On Thursday, in their letter, Sen. Tom Cotton, R-Ark., and three of his colleagues wrote, “[We] write to urge you to suspend all new guest worker visas for sixty days, and to suspend certain categories of new guest worker visas for at least the next year, or until unemployment has returned to normal levels. These suspensions are critical to protecting American workers as our economy gets back on its feet.
The other signatories are senators Ted Cruz, R-Texas, Chuck Grassley, R-Iowa, and Josh Hawley, R-Miss. Grassley is a long-time critic of the H-1B visa program.
Two days before issuing the presidential proclamation, Trump had tweeted that he would sign an “Executive Order to temporarily suspend immigration into the United States.” In the end, he signed a proclamation, not an executive order.
The New York Times reported that Trump wanted to suspend H-1B and other guest worker programs as well, but “backed away” after “business groups exploded in anger at the threat of losing access to foreign labor.”
Some of his supporters were disappointed that Trump didn’t go far enough.
In their letter, the senators urged the president to suspend new guest worker visas for sixty days; suspend “all nonimmigrant guest worker visas for the next sixty days, followed by a continued suspension of new nonimmigrant guest workers for one year or until national unemployment figures return to normal levels;” and suspend the EB-5 investor visa program immediately.
The senators reminded Trump that “more than 33 million Americans have filed for unemployment coverage just since mid-March, and approximately one-fifth of the American workforce is currently out of work.” They wrote, “The United States admits more than one million nonimmigrant guest workers every year, and there is no reason to admit most such workers when our unemployment is so high.”

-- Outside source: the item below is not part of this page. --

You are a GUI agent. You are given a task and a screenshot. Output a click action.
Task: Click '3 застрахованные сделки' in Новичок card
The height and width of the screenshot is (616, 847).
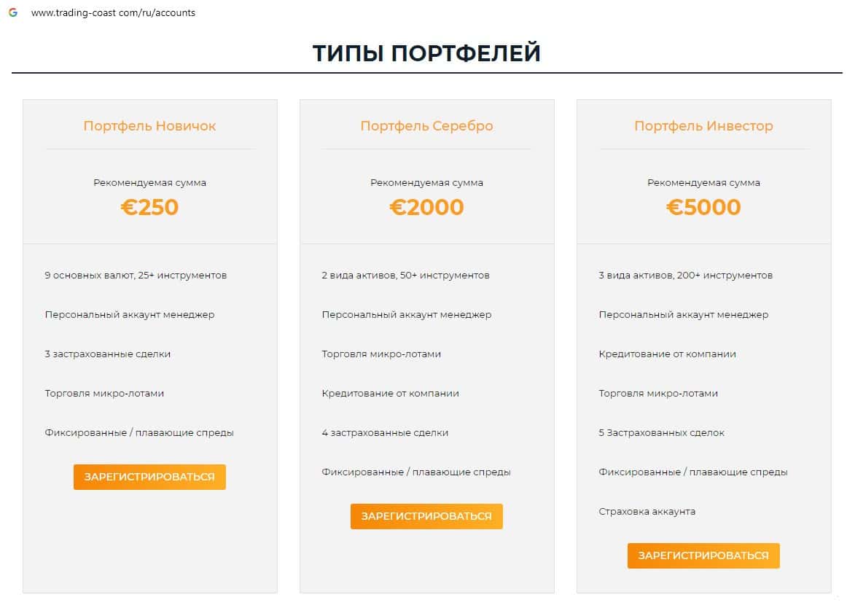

“Given the extreme lack of available jobs for American job-seekers,” the letter stated, “it defies common sense to admit additional foreign guest workers to compete for such limited employment.”
It said that while the proclamation “is a good step in the right direction,” the guest worker programs, which weren’t stopped, “remain a serious threat to the U.S. labor market’s recovery.”
The letter said exceptions to the suspension “should be rare, limited to time-sensitive industries such as agriculture, and issued only on a case-by-case basis when the employer can demonstrate that they have been unable to find Americans to take the jobs.”
The senators said the “suspension should, at a minimum, include H-2B visas (nonagricultural seasonal workers), H-1B visas (specialty occupation workers), and the Optional Practical Training (OPT) program,” which allows foreign students to work in the United States for at least a year.
The senators said “there is no reason why unemployed Americans and recent college graduates should have to compete in such a limited job market against an influx of additional H-1B workers, most of whom work in business, technology, or STEM fields.”
They also argued that temporarily suspending new H-1B visas could also save the jobs of hundreds of thousands of H-1B workers and their families who are already working in the United States.
Cotton and his colleagues strongly urged Trump to suspend the OPT program. “While the merits of such a program are subject to debate, there is certainly no reason to allow foreign students to stay for three additional years just to take jobs that would otherwise go to unemployed Americans as our economy recovers,” they said.